*Material provided*

—————

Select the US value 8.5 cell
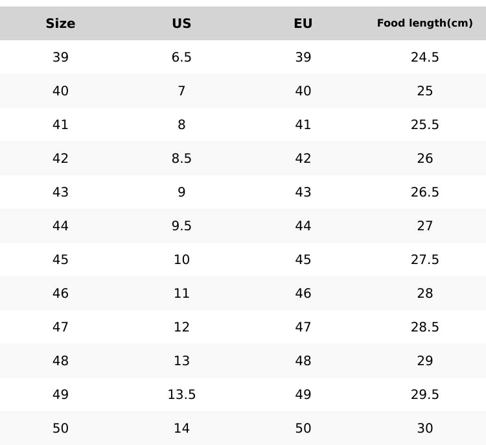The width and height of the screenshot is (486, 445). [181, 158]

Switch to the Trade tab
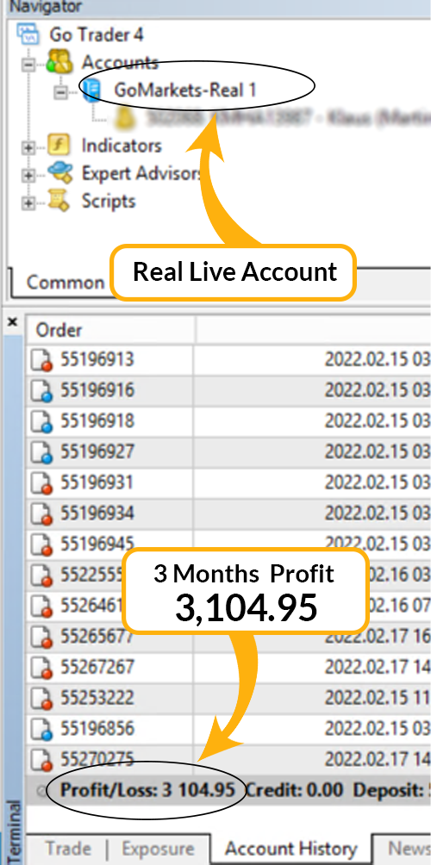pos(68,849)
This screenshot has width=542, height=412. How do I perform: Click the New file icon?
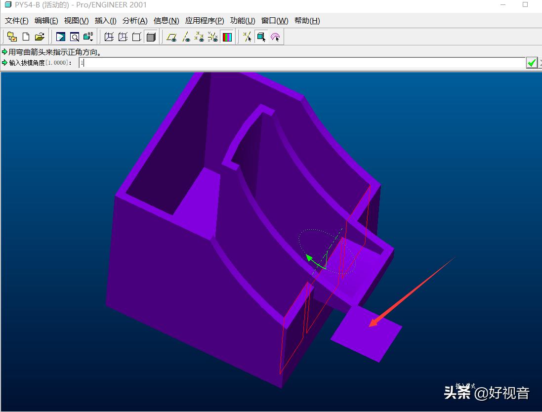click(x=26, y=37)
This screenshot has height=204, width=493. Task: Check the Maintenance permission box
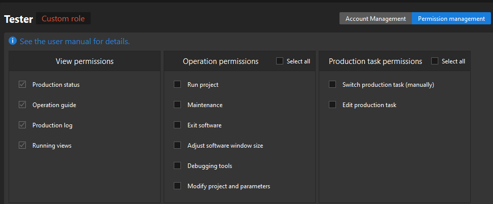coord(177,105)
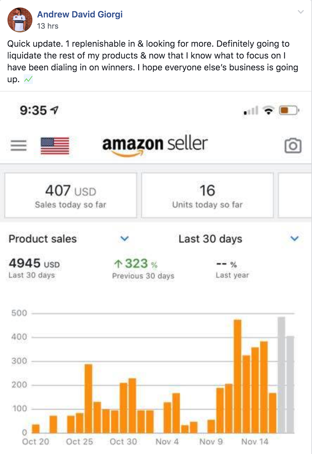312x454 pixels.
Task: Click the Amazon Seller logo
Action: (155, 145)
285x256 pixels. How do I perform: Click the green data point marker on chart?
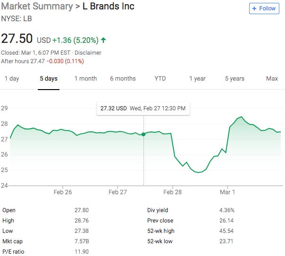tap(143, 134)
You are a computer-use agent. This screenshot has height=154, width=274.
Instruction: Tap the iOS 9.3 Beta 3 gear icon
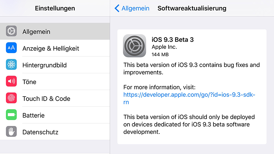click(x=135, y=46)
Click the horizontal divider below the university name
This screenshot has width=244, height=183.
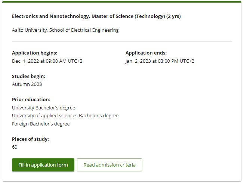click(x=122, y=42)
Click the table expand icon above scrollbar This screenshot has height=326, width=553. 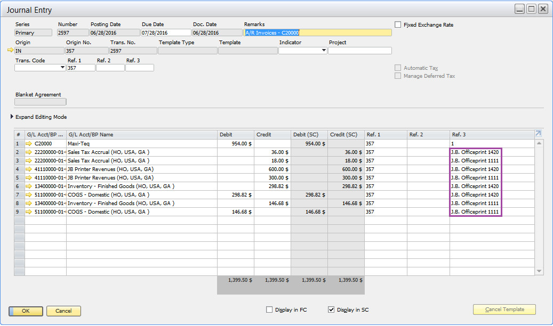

—————

*Activity*
Images stay out, but the rest of the records must be retyped exactly.

*The answer*
Select the US value 8.5 cell
The width and height of the screenshot is (486, 445). [181, 158]

Switch to the Trade tab
pos(68,849)
This screenshot has width=542, height=412. How do I perform: Click the New file icon?
click(x=26, y=37)
This screenshot has height=204, width=493. Task: Check the Maintenance permission box
coord(177,105)
312x454 pixels.
Task: Click the Amazon Seller logo
Action: (155, 145)
285x256 pixels. How do I perform: Click the green data point marker on chart?
tap(143, 134)
You are a computer-use agent. This screenshot has height=154, width=274.
Instruction: Tap the iOS 9.3 Beta 3 gear icon
click(x=135, y=46)
Click the horizontal divider below the university name
This screenshot has width=244, height=183.
click(x=122, y=42)
Click the table expand icon above scrollbar This screenshot has height=326, width=553. 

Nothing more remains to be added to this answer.